* _Work to do_
Output the lines of the rows below as a JSON list of strings, one string per line, from the line with "Task: Click the" through the end of the rows, both ends included. Leave out blank lines and the pictures.

* _Records to use_

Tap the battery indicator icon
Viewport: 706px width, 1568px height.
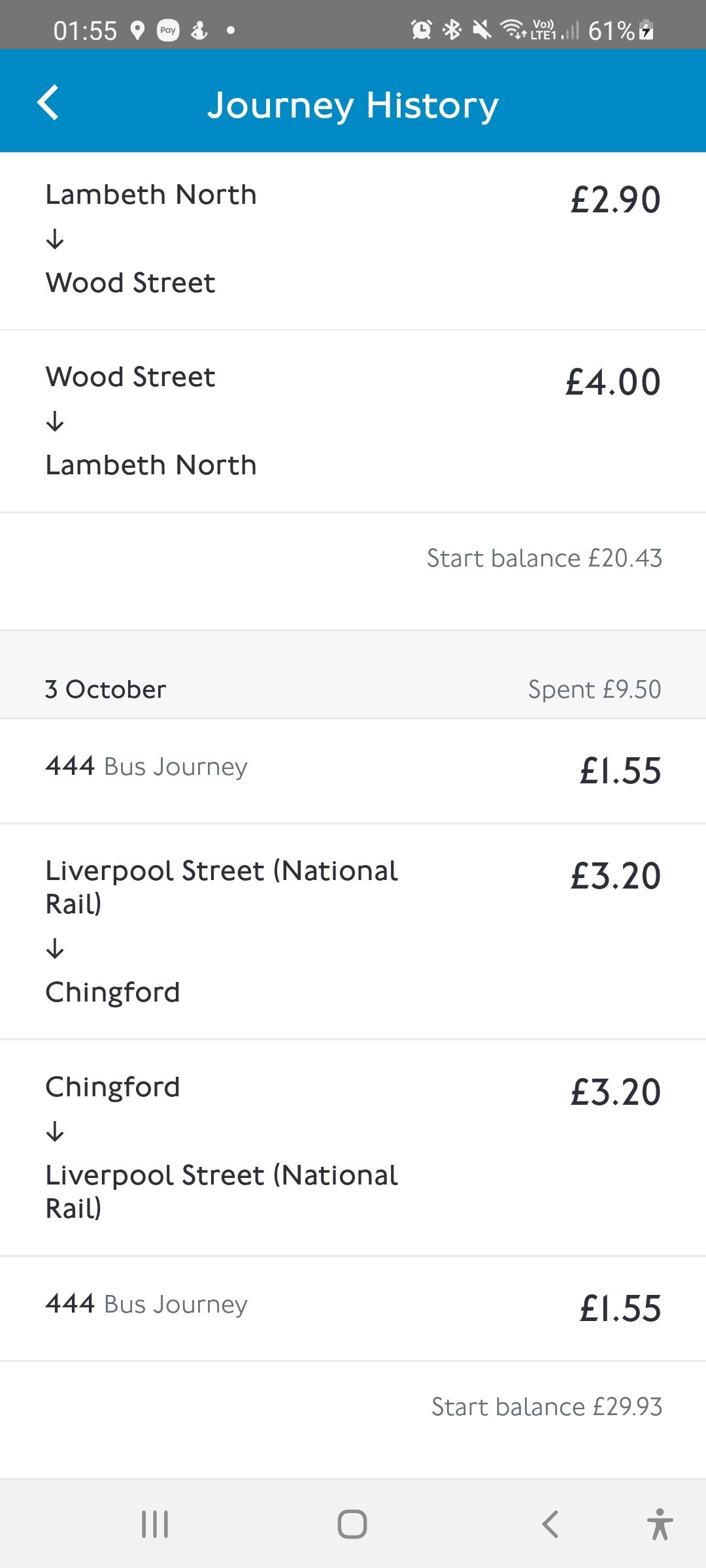point(646,30)
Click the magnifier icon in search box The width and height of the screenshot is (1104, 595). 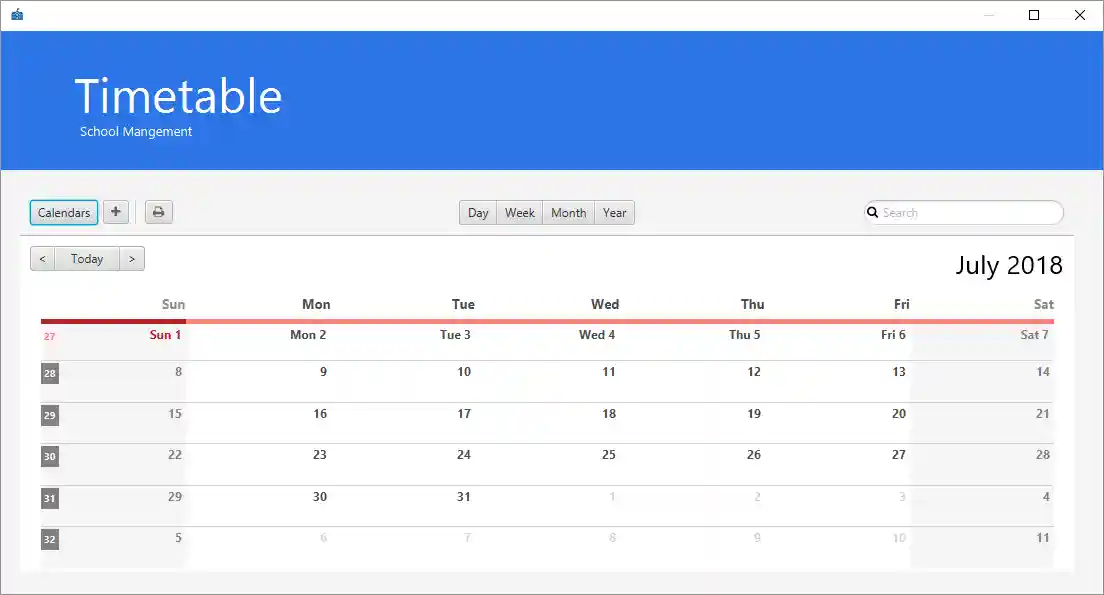coord(873,212)
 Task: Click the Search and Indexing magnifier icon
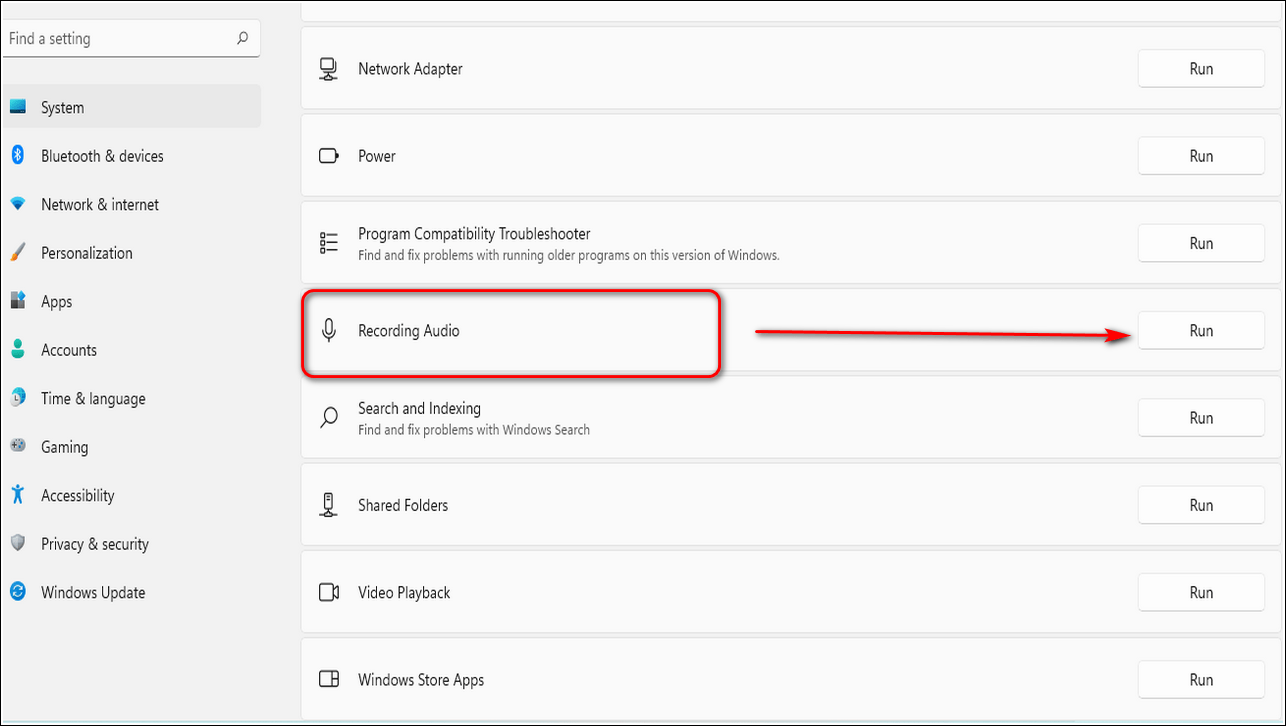(x=328, y=418)
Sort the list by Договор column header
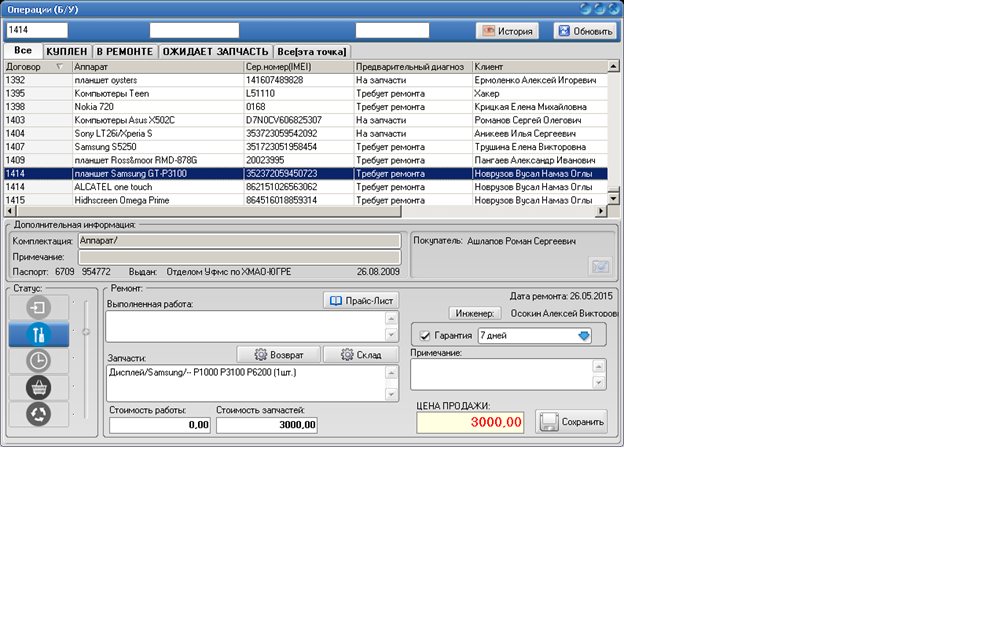This screenshot has width=1008, height=630. (35, 67)
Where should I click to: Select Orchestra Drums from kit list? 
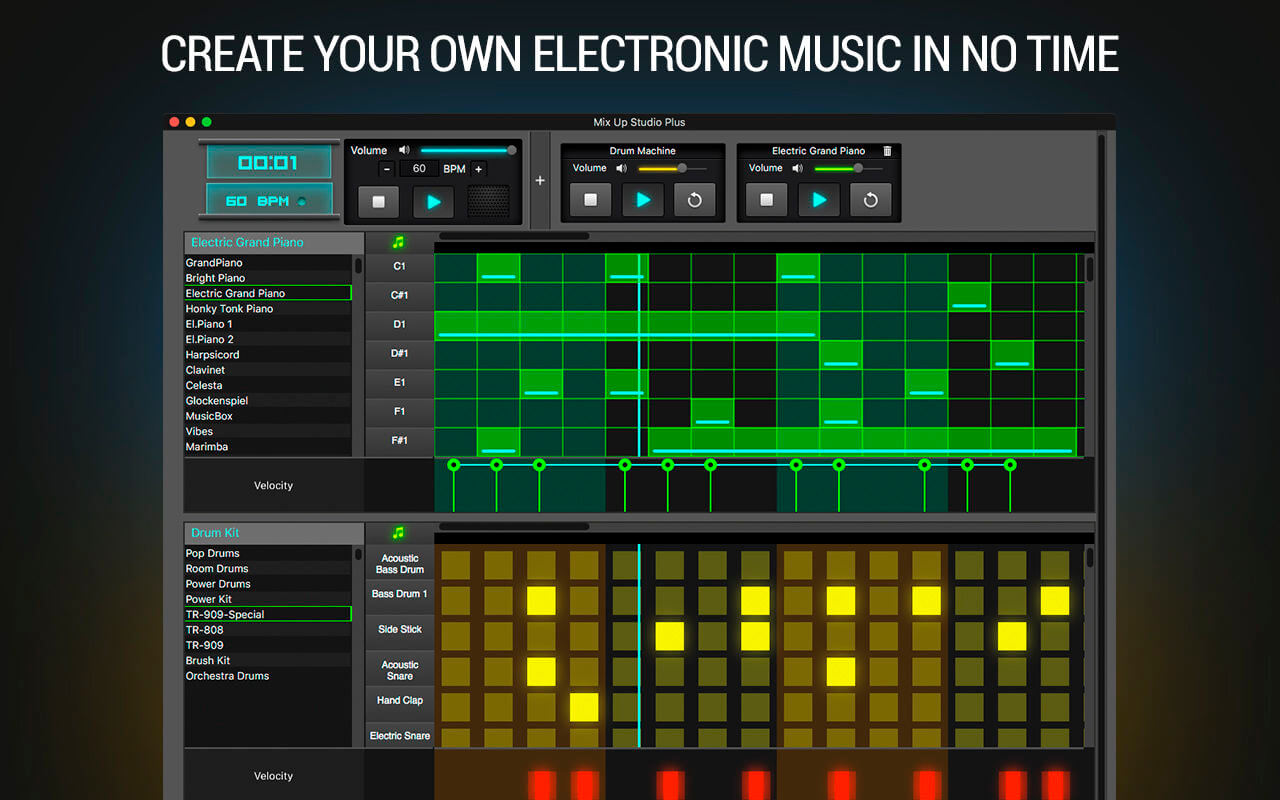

* _Correct response_
[
  " Task: Click the Search and Indexing magnifier icon",
  "(x=328, y=418)",
  "Sort the list by Договор column header",
  "This screenshot has width=1008, height=630. (35, 67)",
  "Where should I click to: Select Orchestra Drums from kit list? "
]